В утреннем телефонном разговоре Чили сказал ей, что ему очень жаль Томми, и это было правдой – видеть человека, полного надежд, уверенного в себе, и вдруг в следующую же секунду, за тем же столом увидеть его бездыханным. И он опять повторил:

– Мне очень жаль, Эди. Если я могу чем-то помочь…

– Ну, – сказала Эди, – жизнь-то продолжается, правда?

Она выглядела утомленной, с покрасневшими глазами, но, может быть, это был результат незапланированного купания в бассейне и утренних проказ. Она сказала:

– Господи, мне необходимо переодеться во что-нибудь сухое. Пойдемте. – Она двинулась из комнаты, и Чили последовал за ней. – Дерек вечно ребячится, да он и есть сущий ребенок, пьет всю ночь до рвоты. А утром требует сельтерской, чтобы прийти в себя. Вот чего со мной не бывает, так это пить до рвоты. – Остановившись посреди гостиной, она обернулась к Чили: – Вы ведь там были, правда, когда все это произошло?

– Я вышел в уборную.

– Но в последний свой час он был с вами. Томми очень ценил вас, Чил.

Они продолжили свой путь через гостиную, которой, на взгляд Чили, не помешало бы немного мебели – обставленная ультрамодно, она казалась пустоватой, не было даже места, где сесть почитать, если придет охота. Одна стена гостиной была сплошное стекло, оттуда открывался вид на террасу и бассейн.

Они прошли в спальню, белую, тоже с большими стеклянными раздвижными дверями, ведшими на террасу. Эди пошла в ванную, на ходу стягивая с себя халатик и выбираясь из трусов – скорбящая вдова, в горе своем забывающая даже прикрыть дверь. Чили увидел, что на огромной двуспальной кровати спали: покрывало было сбито, подушки разбросаны, на белоснежной козетке валялись джинсы, а на руле тренировочного велосипеда висела футболка.

– Я собираюсь кремировать Томми, – раздался из ванной голос Эди. – Может быть, придумаю сделать с его пеплом что-нибудь, чем бы он был доволен. У вас на этот счет есть идеи?

Чили мог видеть, как она вытирается огромным полотенцем персикового цвета – в тон ванной. Чтобы ответить, он должен был напрячь голос:

– Ничего существенного.

– А насчет того, кто мог пристрелить Томми?

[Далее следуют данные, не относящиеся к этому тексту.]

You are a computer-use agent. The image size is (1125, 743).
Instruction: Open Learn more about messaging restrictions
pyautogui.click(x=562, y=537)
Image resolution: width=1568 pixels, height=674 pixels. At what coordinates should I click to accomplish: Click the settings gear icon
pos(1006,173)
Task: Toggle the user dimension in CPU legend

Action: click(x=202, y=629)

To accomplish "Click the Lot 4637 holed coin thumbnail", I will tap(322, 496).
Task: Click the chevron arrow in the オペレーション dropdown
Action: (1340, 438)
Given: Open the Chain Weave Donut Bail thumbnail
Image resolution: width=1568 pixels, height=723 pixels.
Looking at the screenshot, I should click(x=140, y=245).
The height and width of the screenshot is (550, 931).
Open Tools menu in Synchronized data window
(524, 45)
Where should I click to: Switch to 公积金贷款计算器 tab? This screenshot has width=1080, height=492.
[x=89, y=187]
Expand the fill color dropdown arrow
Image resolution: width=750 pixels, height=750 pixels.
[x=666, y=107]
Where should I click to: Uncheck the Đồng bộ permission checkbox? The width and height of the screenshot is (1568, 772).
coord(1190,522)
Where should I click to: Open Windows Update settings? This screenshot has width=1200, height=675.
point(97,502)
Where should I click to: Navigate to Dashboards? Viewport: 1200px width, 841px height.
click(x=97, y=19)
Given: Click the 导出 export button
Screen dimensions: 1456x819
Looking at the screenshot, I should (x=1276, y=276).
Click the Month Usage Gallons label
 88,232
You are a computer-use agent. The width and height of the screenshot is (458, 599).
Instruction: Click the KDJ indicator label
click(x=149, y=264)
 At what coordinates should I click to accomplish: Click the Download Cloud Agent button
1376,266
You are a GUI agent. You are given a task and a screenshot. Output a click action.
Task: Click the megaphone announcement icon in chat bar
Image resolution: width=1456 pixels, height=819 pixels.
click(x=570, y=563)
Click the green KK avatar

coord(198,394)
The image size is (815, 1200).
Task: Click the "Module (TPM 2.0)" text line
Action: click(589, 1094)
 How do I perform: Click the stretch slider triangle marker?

– Нет, – ответил Чили. – А у вас?

– По моему мнению – а я ведь знала его лучше, чем кто-нибудь другой, – Томми слишком часто заставали со спущенными штанами.

– Ревнивый муж?

– Или любовник, с которым шутки плохи.

Эди появилась в дверях ванной с феном в руке и прикрытая полотенцем так, что виднелись груди. Сделано это было не для того, чтобы возбудить Чили, хотя зрелище это его и возбудило, а как нечто само собой разумеющееся: просто грудь как неотъемлемая часть ее самое. Чили вспомнил Вегас, как он ездил туда просаживать деньги и как хорошо проводил там время, какие классные женщины ему там попадались.

Глядя мимо него, Эди окинула взглядом комнату, покосилась на постель.

– Да, это штаны Дерека, и я знаю, что вы думаете – что я тоже кое-что себе позволяю, как это делал и Томми, но это не так. Позволяла я себе крайне мало. И вчера тоже ничего не было. Дерек и вправду попробовал приставать ко мне, но я ударила его книгой, которую читал Томми, – Тома Клэнси, кажется. Он чуть ли не вырубился, а утром все диву давался, откуда у него на голове взялась шишка. Видите его? Он в бассейне.

Дерек плавал на желтом матрасе – голова на надувном валике, руки болтаются в воде. Поглядев, Чили повернулся к Эди.

– Вы говорили с полицейскими?

– Приезжали двое из отдела убийств. Я сказала им, что Томми гулял, потому что знаю, что это так, а им это может дать ключ. Один все глазел на меня, а потом говорит: «Не могу поверить, чтобы Томми пускался во все тяжкие, когда дома его ждала такая женщина!» Подумать только – сообщает мне о смерти мужа и в следующую же минуту уже строит мне куры!

– Возможно, – сказал Чили, – предлагая им выпить, вы не выглядели столь уж удрученной.

– Я же не итальянка, Чил. Я не стану рядиться в траур, вопить и падать без чувств. Жизнь слишком коротка для такой херни. Я позвонила одной из сестер Томми, сообщила ей, так сказать, доложила семье – и точка. Томми будет кремирован, так что являться не надо. «О, неужели даже заупокойной службы не будет, никакой траурной церемонии?» Они это обожают – такой повод всем собраться, изобразить безутешную скорбь! Я с его родными и виделась-то лишь однажды – когда это было? После нашей свадьбы, что ли? Думала, что день этот никогда не кончится. А вчера, Чил, мне самой хотелось выпить, и только потому я и предложила это полицейским. – С феном в руке Эди подошла к зеркалам. – Они расспрашивали вас обо мне, верно? Копы эти? И что вы им сказали? Что я не очень-то строгих правил? А вы почем это знаете?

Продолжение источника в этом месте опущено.